REPUBLIKA.CO.ID, JAKARTA -- Ketua Badan Pengawas Pemilu (Bawaslu) Rahmat Bagja kembali angkat bicara terkait lembaganya terancam kehilangan sekitar 7.000 pegawai non-ASN. Hal ini akibat kebijakan Pemerintah menghapus tenaga honorer pada akhir November 2023.
Bagja kembali menegaskan, sekitar 7.000 ribu tenaga honorer yang tersebar di Bawaslu, Bawaslu provinsi, dan Bawaslu kabupaten/kota itu dibutuhkan untuk membantu kerja-kerja pengawasan terhadap gelaran Pemilu 2024 yang tengah berjalan. Apabila ribuan pegawai honorer itu diberhentikan pada 28 November 2023, Bawaslu tentu kekurangan sumber daya manusia (SDM).
"Penghapusan honorer terjadi saat tahapan pemilu memasuki fase krusial," kata Bagja kepada wartawan di kantornya, Rabu (21/6/2023). Untuk diketahui, 28 November merupakan hari pertama masa kampanye, yang tentu harus diawasi Bawaslu secara ketat.
Bagja mengatakan, penghapusan honorer saat tahapan Pemilu 2024 sedang berjalan ini merupakan persoalan mendesak. Harus ada solusi segera untuk memastikan Bawaslu memiliki cukup SDM mengawasi setiap tahapan pemilu.
"Sekarang lagi dibicarakan memang, tapi (Pemerintah) belum jelas juga jalan keluarnya seperti apa. Padahal, sekarang sudah bulan Juni (lima bulan jelang penghapusan honorer)," kata Bagja.
Bagja mengaku telah membicarakan persoalan ini dengan Menteri Pendayagunaan Aparatur Negara dan Reformasi Birokrasi (Menpan-RB) Azwar Anas dalam sejumlah pertemuan beberapa waktu lalu. Dalam pertemuan itu, sebenarnya sudah ada tiga opsi untuk mengatasi persoalan tenaga honorer di Bawaslu.
Pertama, menyediakan formasi Pegawai Pemerintah dengan Perjanjian Kerja (PPPK) khusus bagi Bawaslu agar para tenaga honorer bisa diangkat menjadi PPPK. Kedua, membuka formasi PPPK umum dan lowongan CPNS Bawaslu.
Untuk diketahui, pembukaan formasi seperti ini biasanya jumlahnya terbatas dan butuh proses panjang karena para honorer harus dites terlebih dahulu. Ketiga, menunda penghapusan tenaga honorer di lingkungan Bawaslu. "Masa kerja honorer diperpanjang sampai selesai Pemilu 2024," ujarnya.

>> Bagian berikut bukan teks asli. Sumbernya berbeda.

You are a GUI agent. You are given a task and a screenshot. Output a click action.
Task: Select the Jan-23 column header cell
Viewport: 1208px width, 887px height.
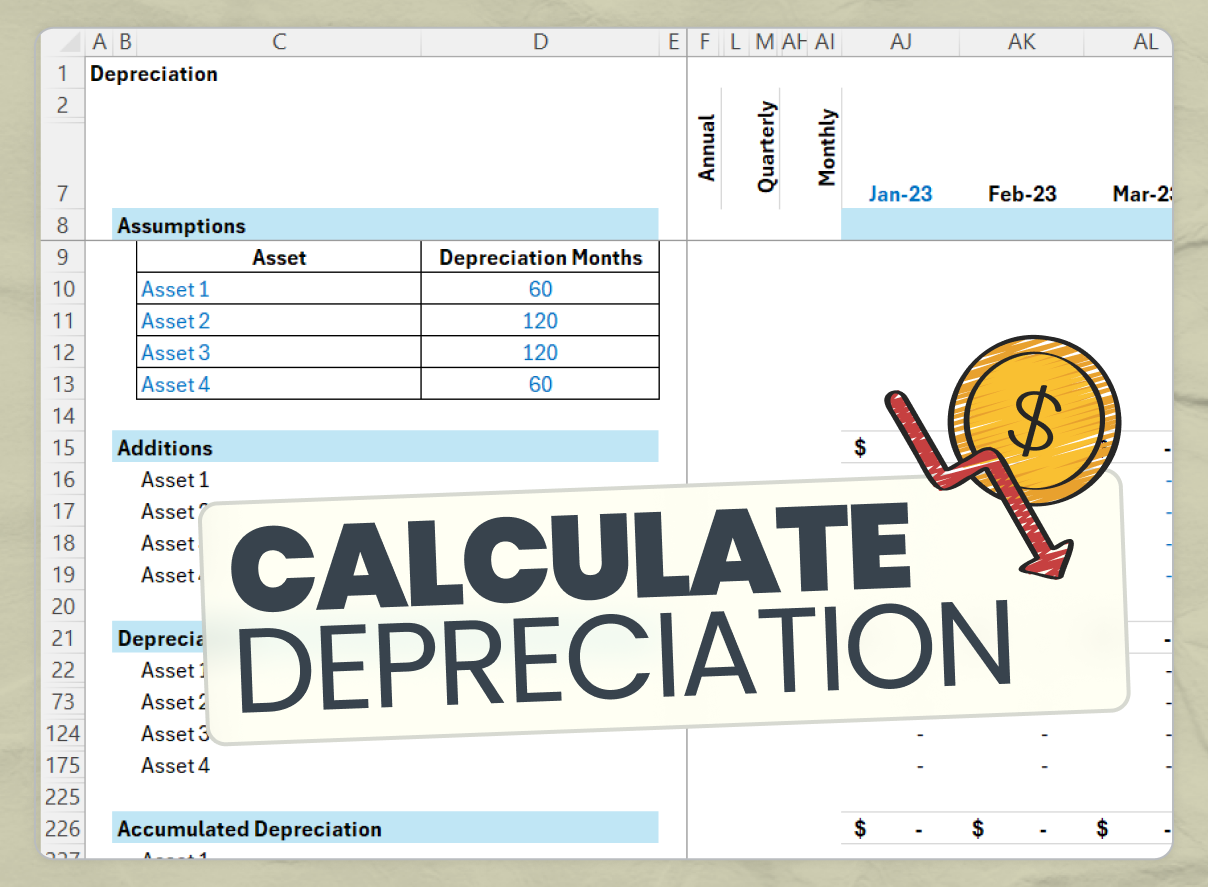click(x=900, y=194)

Bagja mengatakan, meski sudah ada tiga opsi penyelesaian masalah honorer Bawaslu, tapi Pemerintah tak kunjung membuat keputusan. Alhasil, Bawaslu kini berada di tengah ketidakpastian saat tahapan Pemilu 2024 sedang memasuki fase krusial.
"Belum ada kejelasan juga apa yang dipilih (Pemerintah). Apakah opsi satu, dua, atau tiga," ujarnya.
Bagja sendiri tak mempermasalahkan opsi mana yang akan diambil Pemerintah karena ketiga opsi tersebut sama-sama bisa menyelamatkan para tenaga honorer Bawaslu. Komisi Pemilihan Umum (KPU) menghadap persoalan serupa dengan Bawaslu. Sebab, KPU punya 7.551 tenaga honorer di setiap tingkatan di seluruh Indonesia.
Menpan-RB Azwar Anas pada Senin (19/6/2023), menyebut, pihaknya sedang menyiapkan solusi jalan tengah untuk mengatasi persoalan tenaga honorer ini, termasuk yang berada di lembaga penyelenggara pemilu.
Pasalnya, saat ini total ada 2,4 juta tenaga honorer di semua instansi di seluruh Indonesia. Adapun Peraturan Pemerintah (PP) sudah mengamanatkan agar keberadaan tenaga honorer dihapus total pada 28 November 2023, atau lima bulan dari sekarang.
Azwar menjelaskan, solusi jalan tengah itu akan berupa kebijakan yang menghindari pemutusan hubungan kerja (PHK) dalam jumlah masif terhadap tenaga honorer. Pada saat bersamaan, solusi jalan tengah itu menghindari pembengkakan penggunaan anggaran negara untuk membayar gaji pegawai.
"Nanti akan ada kebijakan. Termasuk afirmasi kebijakan tidak boleh ada PHK massal, tapi tidak ada pembengkakan anggaran. Kita mencarikan solusi jalan tengah," kata Azwar, Senin (19/6/2023).